The Collingwood Group has taken a look at the U.S. mortgage industry–and it is not happy with what it sees.
In a new 18-page report titled “The Mortgage Industry: Ripe for Disrpution,” the Washington, D.C.-based business advisory firm detailed a sector that has become weakened by external challenges and internal problems.
“The United States housing finance system, once the envy of the world, is in trouble,” said Tim Rood, group chairman of the Collingwood Group. “Seven years of trench warfare with regulators, legislators, litigators and downtrodden homeowners has taken its toll on the industry. Innovation and investment dollars that historically would have been made to improve customer service and experience have been spent in ways to better serve regulators. The result has been record low margins, with costs to originate and service at record highs, and customer satisfaction rates near the lowest in all consumer finance.”
The new report noted that the industry’s innovators were not traditional lenders, but crowdfunding companies and marketplace lenders that are using technology solutions to improve on consumer interactions while expanding risk management techniques.

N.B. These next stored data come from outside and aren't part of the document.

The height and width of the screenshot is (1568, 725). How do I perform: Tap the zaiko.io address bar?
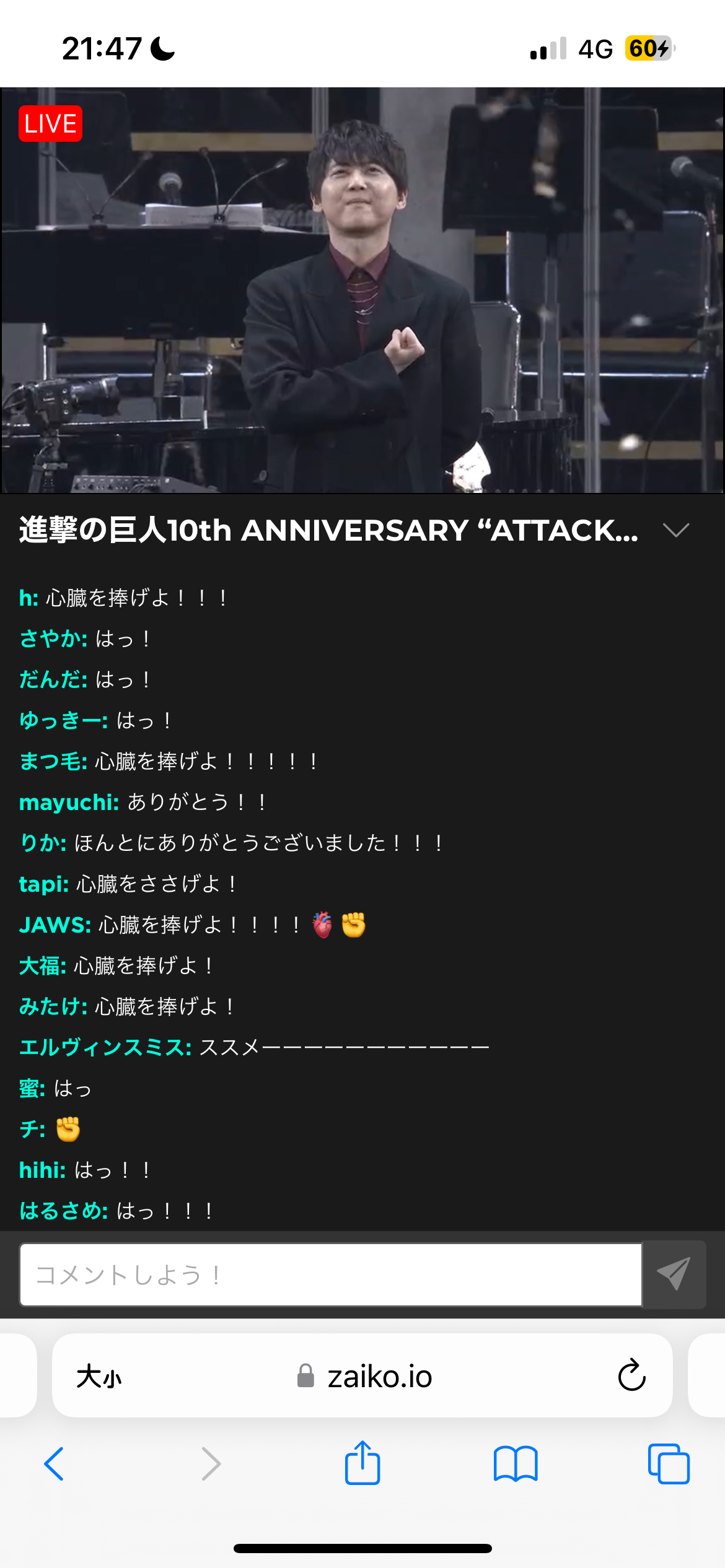click(x=362, y=1375)

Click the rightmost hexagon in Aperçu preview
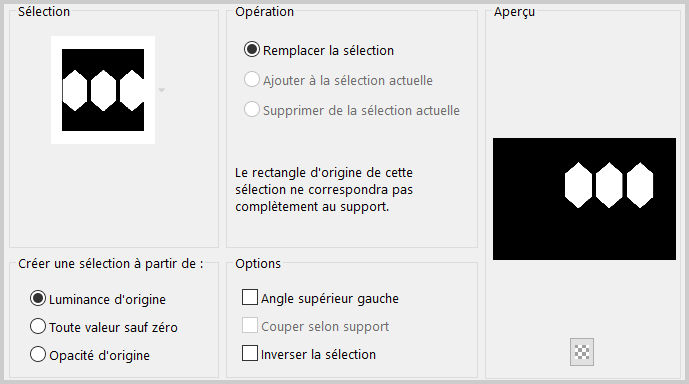click(640, 185)
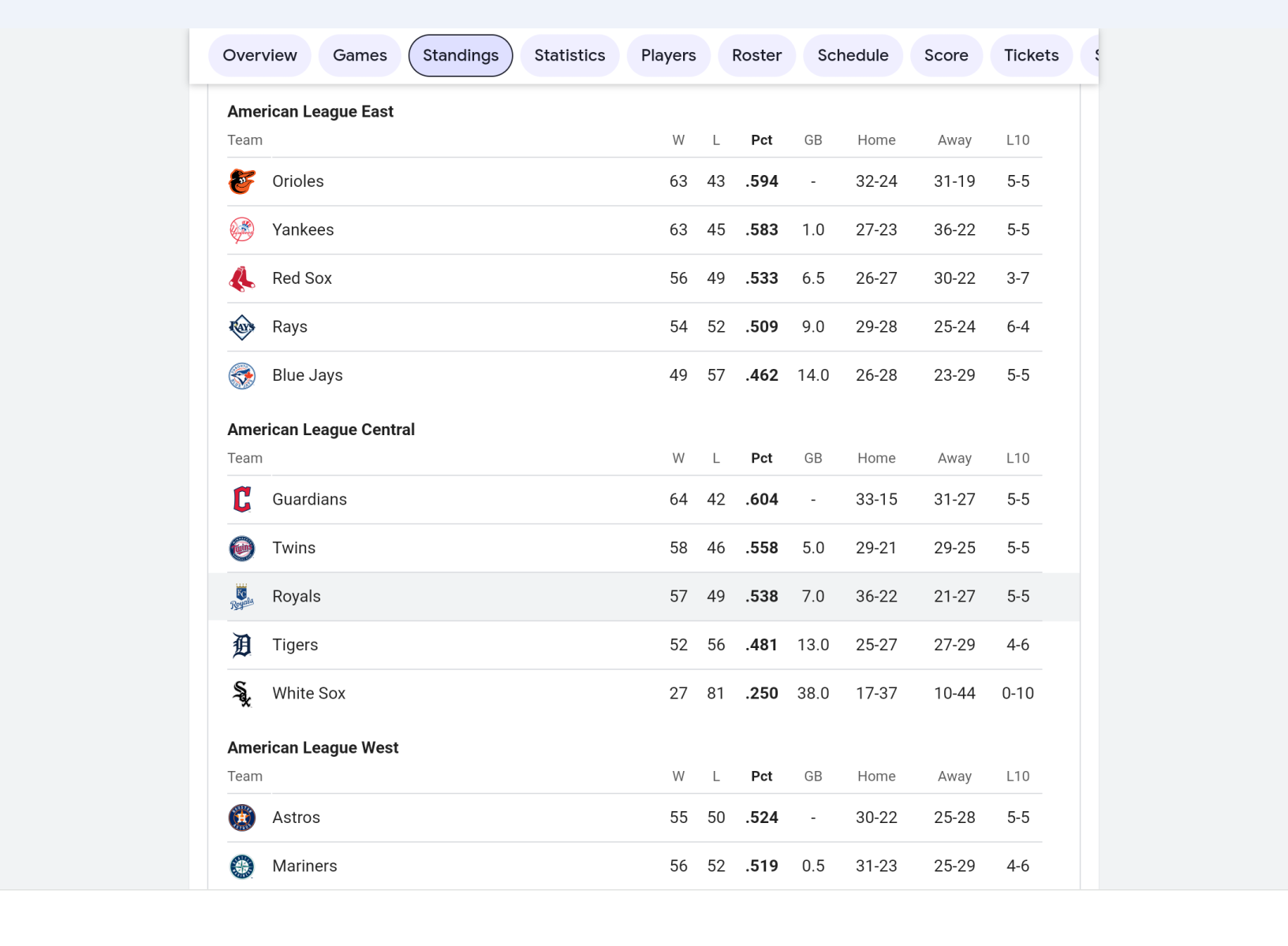This screenshot has height=946, width=1288.
Task: Click the Tigers team logo
Action: (x=242, y=646)
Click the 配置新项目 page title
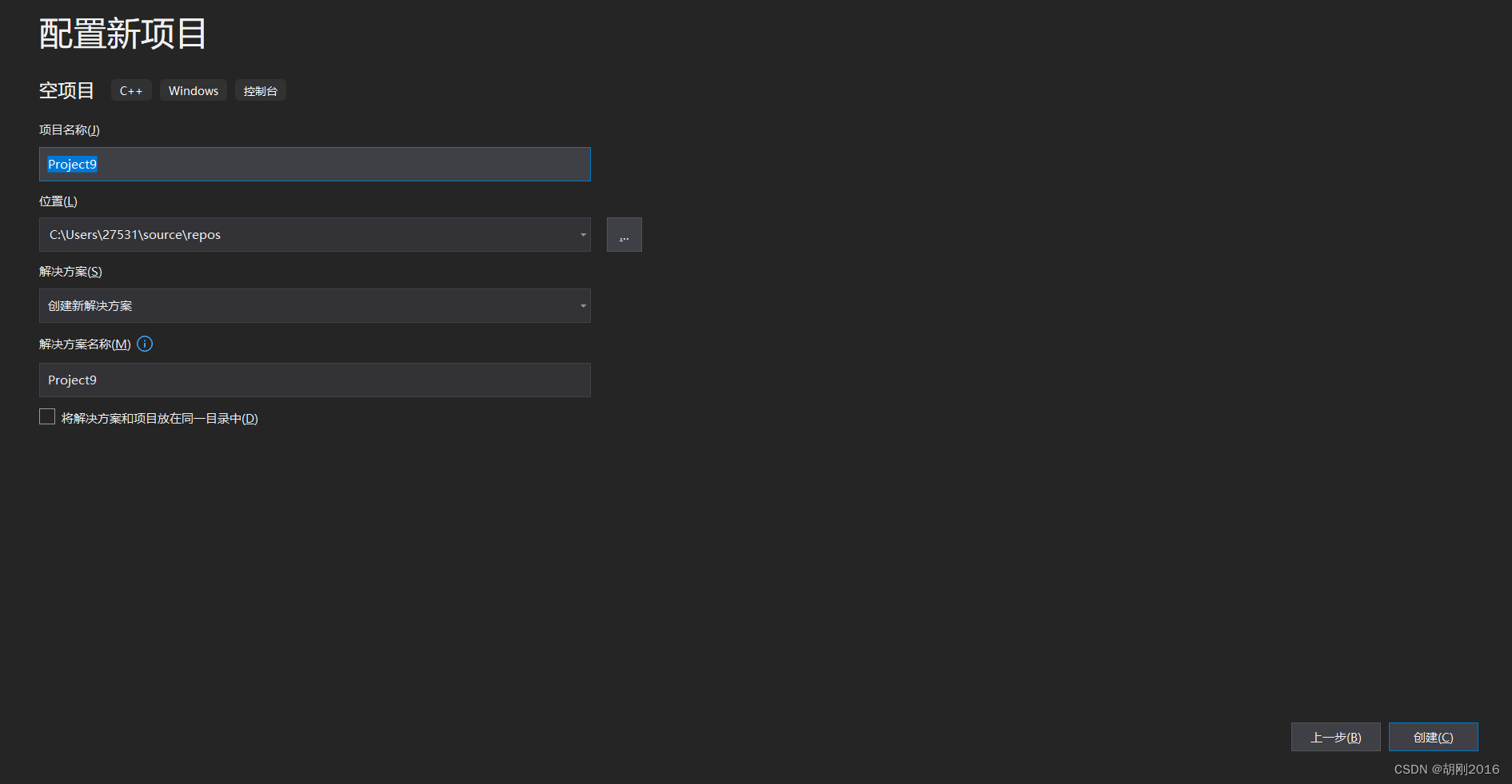This screenshot has height=784, width=1512. pyautogui.click(x=123, y=34)
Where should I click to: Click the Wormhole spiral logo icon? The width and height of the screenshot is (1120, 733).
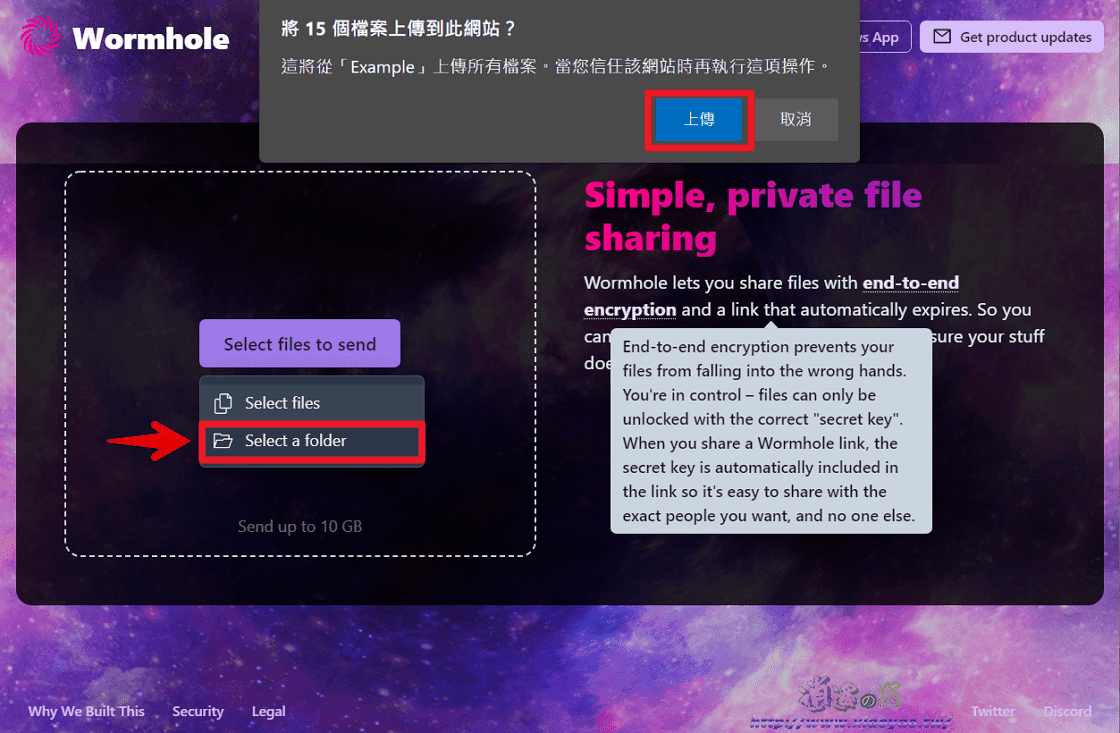39,37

“The primary difference between these two notable innovators, crowdfunding firms and marketplace lenders, is the connection between the borrower and the investor or contributor,” the report stated. “Crowdfunding companies serve as operators, providing a platform to raise capital for a certain purpose from a broad network of contributors or investors. Marketplace lenders, on the other hand, facilitate transactions directly between borrowers and investors, including small investors, accredited investors, and institutional investors. Both leverage private capital to make loans to individuals and companies.”
The report stressed that traditional lenders were not learning the successful lessons that their more nimble competitors displayed.
“A key differentiator between traditional lenders and crowdfunding or marketplace lenders is their persistent focus on the consumer experience with the lending transaction,” the report continued. “They approach consumer lending as an ‘event’ rather than a process by creating a highly efficient, fully online, transparent, and low cost means to approve a loan. This stands in stark contrast to the legacy mortgage process, which is protracted, complex, and burdensome for both the lender and the consumer.”
The report also claimed that the failure to resolve the federal conservatorship of the government-sponsored enterprises (GSEs) has also created more problems for high-tech breakthroughs in the mortgage space.
“The innovation gap left by the GSEs in conservatorship was filled in part by large incumbent technology and service providers that pioneered in proprietary closed systems,” the report said. “Due to the closed nature of the systems, the innovation was only distributed amongst independent and private businesses, essentially creating innovation bubbles that did not benefit the industry as a whole. Arguably, this issue was exacerbated by fear and fatigue among lenders who were unwilling to invest the time and money to adopt new technologies.”
Instead of the current system, the report called for a new wave of “open-platform ‘disruptors’ who allow for mass innovation, quickly replacing the platforms and/or vendors who can only offer tools that support outdated standards.” But the report acknowledged that regulatory compliance requirements via the Dodd-Frank Act made it difficult to encourage change because they “reinforce the underwriting criteria of the old-school practices and models to perform credit analysis.”